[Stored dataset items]
+ + + + + + +
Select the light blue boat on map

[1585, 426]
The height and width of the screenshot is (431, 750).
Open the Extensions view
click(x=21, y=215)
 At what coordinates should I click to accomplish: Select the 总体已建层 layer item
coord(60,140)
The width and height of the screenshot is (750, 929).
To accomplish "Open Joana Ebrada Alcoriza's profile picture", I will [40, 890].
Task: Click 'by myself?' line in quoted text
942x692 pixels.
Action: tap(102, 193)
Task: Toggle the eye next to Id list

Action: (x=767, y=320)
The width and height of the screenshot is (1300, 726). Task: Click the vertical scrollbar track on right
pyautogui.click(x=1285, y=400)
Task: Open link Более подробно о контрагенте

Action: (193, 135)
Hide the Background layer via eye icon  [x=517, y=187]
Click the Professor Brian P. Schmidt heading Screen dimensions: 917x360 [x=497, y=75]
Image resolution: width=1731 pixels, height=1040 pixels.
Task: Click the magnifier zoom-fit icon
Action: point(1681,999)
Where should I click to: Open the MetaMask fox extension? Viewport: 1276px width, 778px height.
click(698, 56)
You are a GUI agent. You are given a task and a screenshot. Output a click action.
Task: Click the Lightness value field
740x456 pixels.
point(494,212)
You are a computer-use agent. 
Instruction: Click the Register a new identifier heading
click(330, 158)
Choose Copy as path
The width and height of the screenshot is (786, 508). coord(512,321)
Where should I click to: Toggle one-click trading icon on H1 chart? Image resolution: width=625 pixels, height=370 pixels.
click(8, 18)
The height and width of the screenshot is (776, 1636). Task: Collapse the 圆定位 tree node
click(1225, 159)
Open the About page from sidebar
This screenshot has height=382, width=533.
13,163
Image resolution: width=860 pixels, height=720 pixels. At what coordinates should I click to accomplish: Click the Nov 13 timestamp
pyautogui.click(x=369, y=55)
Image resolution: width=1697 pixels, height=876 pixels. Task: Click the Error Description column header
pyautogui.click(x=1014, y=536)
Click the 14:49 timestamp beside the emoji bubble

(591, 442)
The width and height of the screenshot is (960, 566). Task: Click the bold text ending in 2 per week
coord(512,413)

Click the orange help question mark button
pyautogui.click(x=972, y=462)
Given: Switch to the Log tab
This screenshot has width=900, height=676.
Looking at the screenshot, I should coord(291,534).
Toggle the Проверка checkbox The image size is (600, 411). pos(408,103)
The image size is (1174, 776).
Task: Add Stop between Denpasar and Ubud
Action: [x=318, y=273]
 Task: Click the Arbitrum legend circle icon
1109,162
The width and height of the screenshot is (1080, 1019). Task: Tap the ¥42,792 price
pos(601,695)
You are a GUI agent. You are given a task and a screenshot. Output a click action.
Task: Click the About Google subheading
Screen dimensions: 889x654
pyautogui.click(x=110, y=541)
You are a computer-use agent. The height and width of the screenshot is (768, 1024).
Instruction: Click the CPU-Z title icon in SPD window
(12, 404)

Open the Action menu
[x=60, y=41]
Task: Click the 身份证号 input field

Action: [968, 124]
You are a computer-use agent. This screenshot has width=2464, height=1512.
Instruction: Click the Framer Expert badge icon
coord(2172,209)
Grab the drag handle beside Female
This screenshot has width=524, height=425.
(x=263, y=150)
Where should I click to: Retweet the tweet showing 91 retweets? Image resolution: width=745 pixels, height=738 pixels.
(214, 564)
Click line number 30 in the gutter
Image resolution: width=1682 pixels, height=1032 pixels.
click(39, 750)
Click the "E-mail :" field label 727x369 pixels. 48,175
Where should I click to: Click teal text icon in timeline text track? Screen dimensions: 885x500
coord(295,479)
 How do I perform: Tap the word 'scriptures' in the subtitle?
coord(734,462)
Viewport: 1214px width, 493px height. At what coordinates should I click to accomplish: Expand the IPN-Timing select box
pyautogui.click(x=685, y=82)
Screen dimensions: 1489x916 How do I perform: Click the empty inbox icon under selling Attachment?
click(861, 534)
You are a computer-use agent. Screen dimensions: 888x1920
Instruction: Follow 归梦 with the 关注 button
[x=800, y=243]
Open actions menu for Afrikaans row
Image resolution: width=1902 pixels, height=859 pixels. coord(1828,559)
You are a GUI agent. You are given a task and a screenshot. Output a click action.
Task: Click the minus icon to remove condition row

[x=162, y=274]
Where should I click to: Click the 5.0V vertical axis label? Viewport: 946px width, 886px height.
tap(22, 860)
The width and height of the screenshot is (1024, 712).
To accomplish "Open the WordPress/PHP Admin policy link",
+ + + + + + +
_TASK STATEMENT_:
Please retype, exactly as written, every line from the line containing "Where should I click to: Click the" through the last line of the records above, including both of those lines, and nothing else.

_OUTPUT OF THE TASK_:
Where should I click to: Click the 5.0V vertical axis label? Viewport: 946px width, 886px height.
tap(22, 860)
The width and height of the screenshot is (1024, 712).
To accomplish "Open the WordPress/PHP Admin policy link",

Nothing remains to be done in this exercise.